» **Description of the task**
Word for word, repeat the records, leaving every picture behind.

[Stored data]
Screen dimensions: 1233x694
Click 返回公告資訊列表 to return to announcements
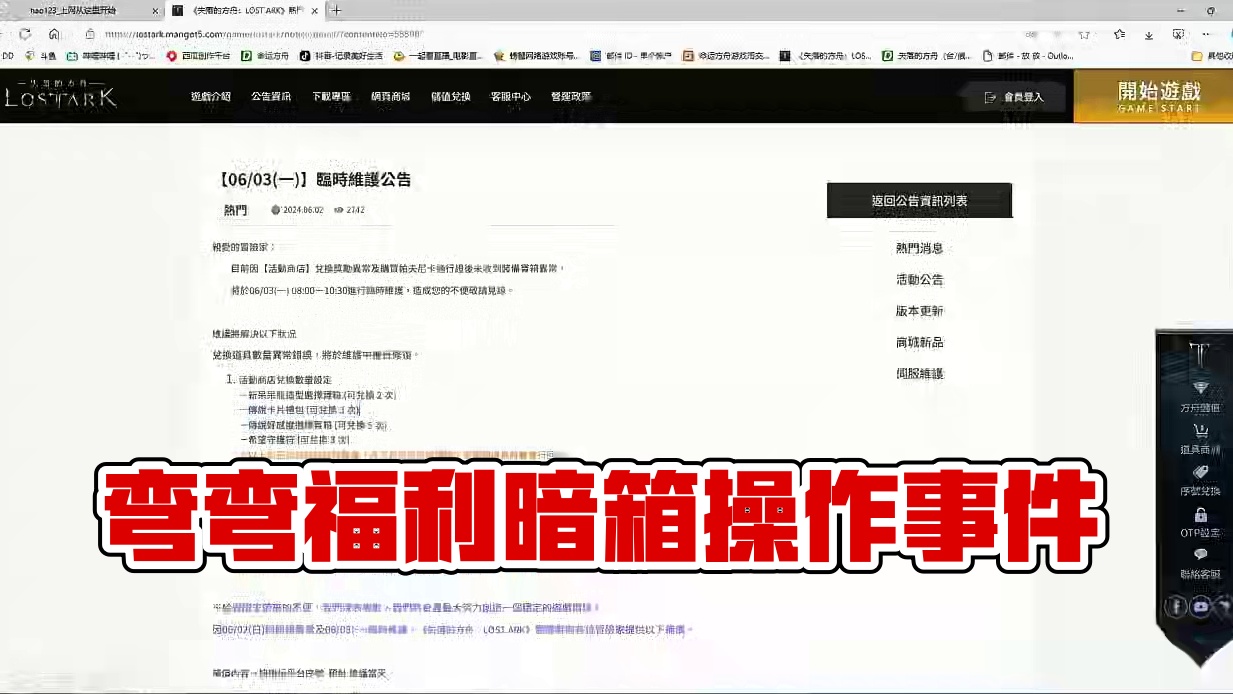coord(918,200)
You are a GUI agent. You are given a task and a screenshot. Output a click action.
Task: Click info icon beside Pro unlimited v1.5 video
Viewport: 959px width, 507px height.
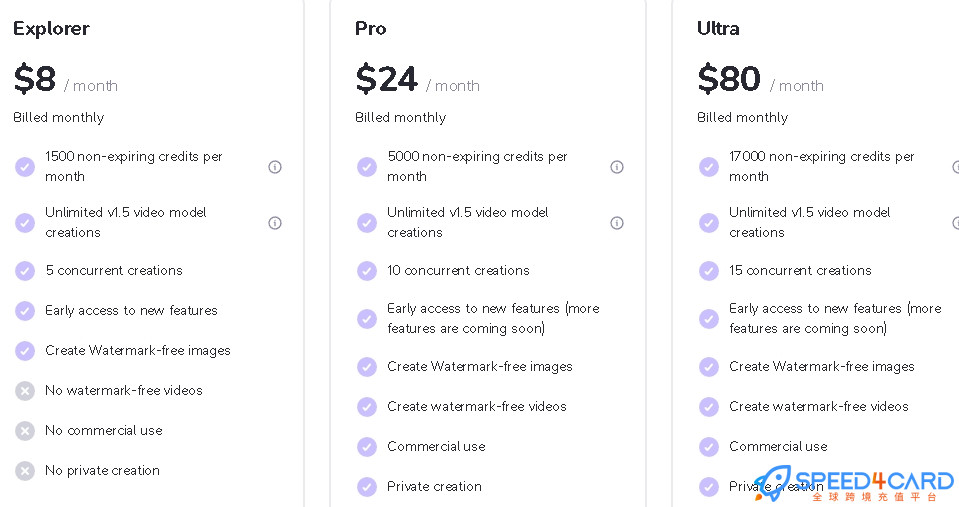pyautogui.click(x=616, y=223)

» **Task solution**
Screen dimensions: 1233x694
Click 返回公告資訊列表 to return to announcements
coord(918,200)
You are a GUI agent. You are given a task and a screenshot. Output a click action.
Task: Click info icon beside Pro unlimited v1.5 video
Viewport: 959px width, 507px height.
pyautogui.click(x=616, y=223)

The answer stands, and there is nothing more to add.